Put the rows below into a Markdown table with two columns, "No." for the line number and "Line" for the line itself, skipping blank lines.

» **EXTRACTED MATERIAL**
※ ※ ※

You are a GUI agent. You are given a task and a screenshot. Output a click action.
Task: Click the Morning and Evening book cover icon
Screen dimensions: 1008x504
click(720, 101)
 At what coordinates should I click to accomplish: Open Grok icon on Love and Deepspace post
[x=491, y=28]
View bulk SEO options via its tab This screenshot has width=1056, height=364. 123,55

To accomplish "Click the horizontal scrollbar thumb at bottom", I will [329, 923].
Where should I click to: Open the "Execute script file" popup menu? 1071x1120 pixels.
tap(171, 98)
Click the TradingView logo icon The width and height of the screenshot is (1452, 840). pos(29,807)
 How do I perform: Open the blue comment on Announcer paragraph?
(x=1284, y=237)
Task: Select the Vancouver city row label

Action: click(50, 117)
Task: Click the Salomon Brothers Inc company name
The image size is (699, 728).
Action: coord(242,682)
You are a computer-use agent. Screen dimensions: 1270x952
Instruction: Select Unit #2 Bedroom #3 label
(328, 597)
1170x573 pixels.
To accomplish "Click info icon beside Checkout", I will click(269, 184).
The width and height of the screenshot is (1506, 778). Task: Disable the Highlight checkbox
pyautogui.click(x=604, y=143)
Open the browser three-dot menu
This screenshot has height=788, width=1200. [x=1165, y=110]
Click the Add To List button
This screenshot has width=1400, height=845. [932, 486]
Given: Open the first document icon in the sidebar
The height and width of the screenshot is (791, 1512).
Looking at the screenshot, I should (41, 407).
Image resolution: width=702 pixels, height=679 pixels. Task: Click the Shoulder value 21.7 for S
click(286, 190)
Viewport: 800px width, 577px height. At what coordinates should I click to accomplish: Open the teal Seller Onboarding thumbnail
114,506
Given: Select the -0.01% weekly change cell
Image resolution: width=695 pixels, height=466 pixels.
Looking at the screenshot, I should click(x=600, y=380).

※ ※ ※

» **COMPLETE ANSWER**
| No. | Line |
|---|---|
| 1 | You are a GUI agent. You are given a task and a screenshot. Output a click action. |
| 2 | Task: Click the Morning and Evening book cover icon |
| 3 | Screen dimensions: 1008x504 |
| 4 | click(720, 101) |
| 5 |  At what coordinates should I click to accomplish: Open Grok icon on Love and Deepspace post |
| 6 | [x=491, y=28] |
| 7 | View bulk SEO options via its tab This screenshot has width=1056, height=364. 123,55 |
| 8 | To accomplish "Click the horizontal scrollbar thumb at bottom", I will [329, 923]. |
| 9 | Where should I click to: Open the "Execute script file" popup menu? 1071x1120 pixels. |
| 10 | tap(171, 98) |
| 11 | Click the TradingView logo icon The width and height of the screenshot is (1452, 840). pos(29,807) |
| 12 |  How do I perform: Open the blue comment on Announcer paragraph? |
| 13 | (x=1284, y=237) |
| 14 | Task: Select the Vancouver city row label |
| 15 | Action: click(50, 117) |
| 16 | Task: Click the Salomon Brothers Inc company name |
| 17 | The image size is (699, 728). |
| 18 | Action: coord(242,682) |
| 19 | You are a computer-use agent. Screen dimensions: 1270x952 |
| 20 | Instruction: Select Unit #2 Bedroom #3 label |
| 21 | (328, 597) |
| 22 | 1170x573 pixels. |
| 23 | To accomplish "Click info icon beside Checkout", I will click(269, 184). |
| 24 | The width and height of the screenshot is (1506, 778). Task: Disable the Highlight checkbox |
| 25 | pyautogui.click(x=604, y=143) |
| 26 | Open the browser three-dot menu |
| 27 | This screenshot has height=788, width=1200. [x=1165, y=110] |
| 28 | Click the Add To List button |
| 29 | This screenshot has width=1400, height=845. [932, 486] |
| 30 | Given: Open the first document icon in the sidebar |
| 31 | The height and width of the screenshot is (791, 1512). |
| 32 | Looking at the screenshot, I should (41, 407). |
| 33 | Image resolution: width=702 pixels, height=679 pixels. Task: Click the Shoulder value 21.7 for S |
| 34 | click(286, 190) |
| 35 | Viewport: 800px width, 577px height. At what coordinates should I click to accomplish: Open the teal Seller Onboarding thumbnail |
| 36 | 114,506 |
| 37 | Given: Select the -0.01% weekly change cell |
| 38 | Image resolution: width=695 pixels, height=466 pixels. |
| 39 | Looking at the screenshot, I should click(x=600, y=380). |